Welcome! I am currently a third year PhD student at the Computer Sciences Department of UW-Madison, where I am fortunate enough to be working with Prof. Dimitris Papailiopoulos. My current research interests revolve around Large Language Models, and both theoretical and practical aspects of Machine Learning and Deep Learning.
Before coming to Madison, I earned my BSc and integrated MEng from the ECE department of the Technical University of Crete. During this time, I had the opportunity to work with Prof. Aggelos Bletsas, focusing on asynchronous inference algorithms for ambiently powered wireless sensor networks [Diploma Thesis].

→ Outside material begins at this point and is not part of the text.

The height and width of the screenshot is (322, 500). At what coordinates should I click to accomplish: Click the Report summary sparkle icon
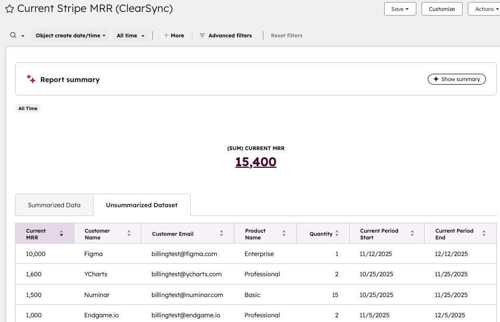pyautogui.click(x=31, y=79)
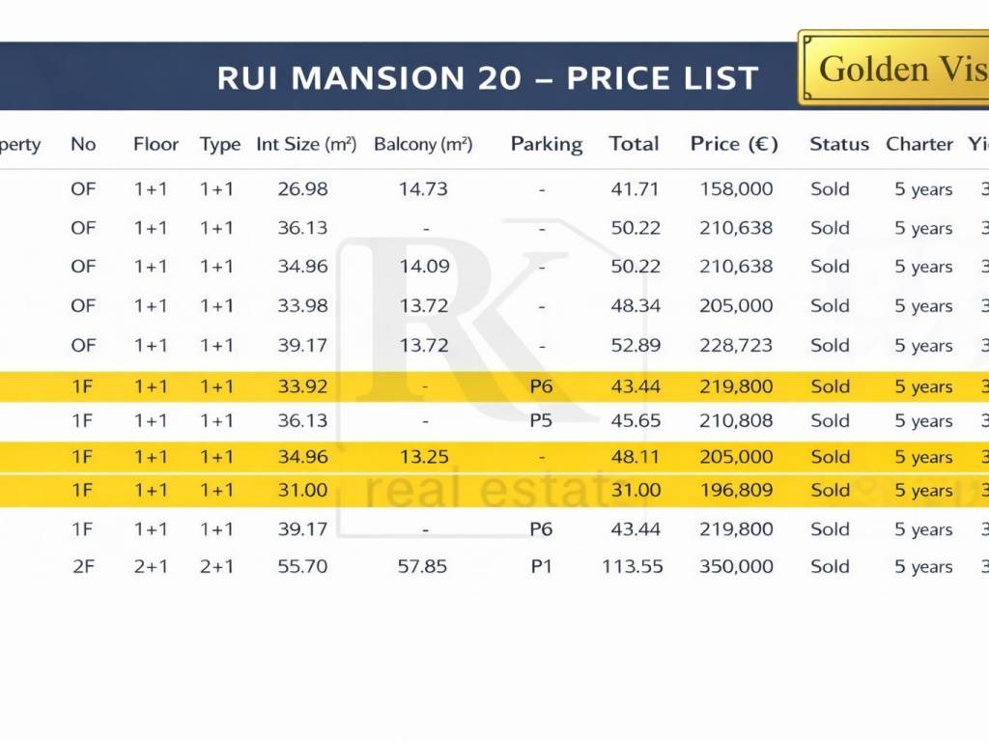Click the Charter column header
Viewport: 989px width, 742px height.
[x=919, y=144]
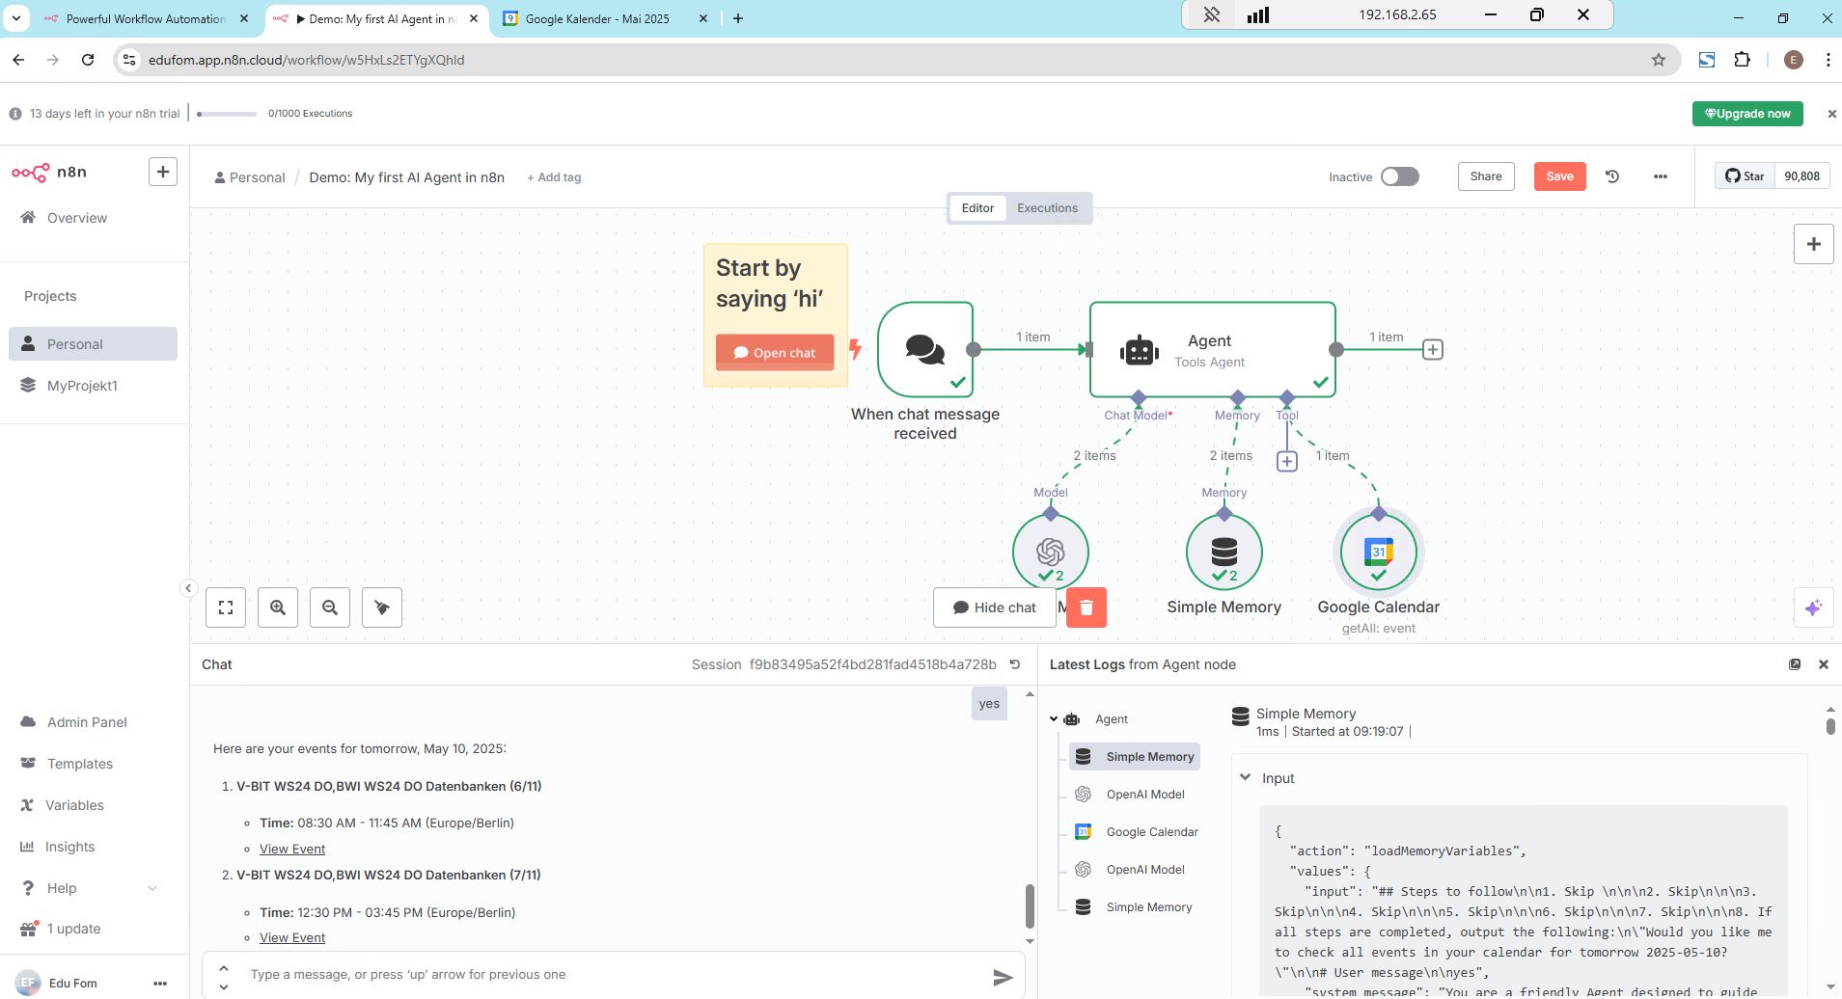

Recent studies have shown that Large Language Models (LLMs) struggle to accurately retrieve information and maintain reasoning capabilities when processing long-context inputs. To address these limitations, we propose a finetuning approach utilizing a carefully designed synthetic dataset comprising numerical key-value retrieval tasks. Our experiments on models like GPT-3.5 Turbo and Mistral 7B demonstrate that finetuning LLMs on this dataset significantly improves LLMs’ information retrieval and reasoning capabilities in longer-context settings. We present an analysis of the finetuned models, illustrating the transfer of skills from synthetic to real task evaluations (e.g., 10.5% improvement on 20 documents MDQA at position 10 for GPT-3.5 Turbo). We also find that finetuned LLMs’ performance on general benchmarks remains almost constant while LLMs finetuned on other baseline long-context augmentation data can encourage hallucination (e.g., on TriviaQA, Mistral 7B finetuned on our synthetic data cause no performance drop while other baseline data can cause a drop that ranges from 2.33% to 6.19%). Our study highlights the potential of finetuning on synthetic data for improving the performance of LLMs on longer-context tasks.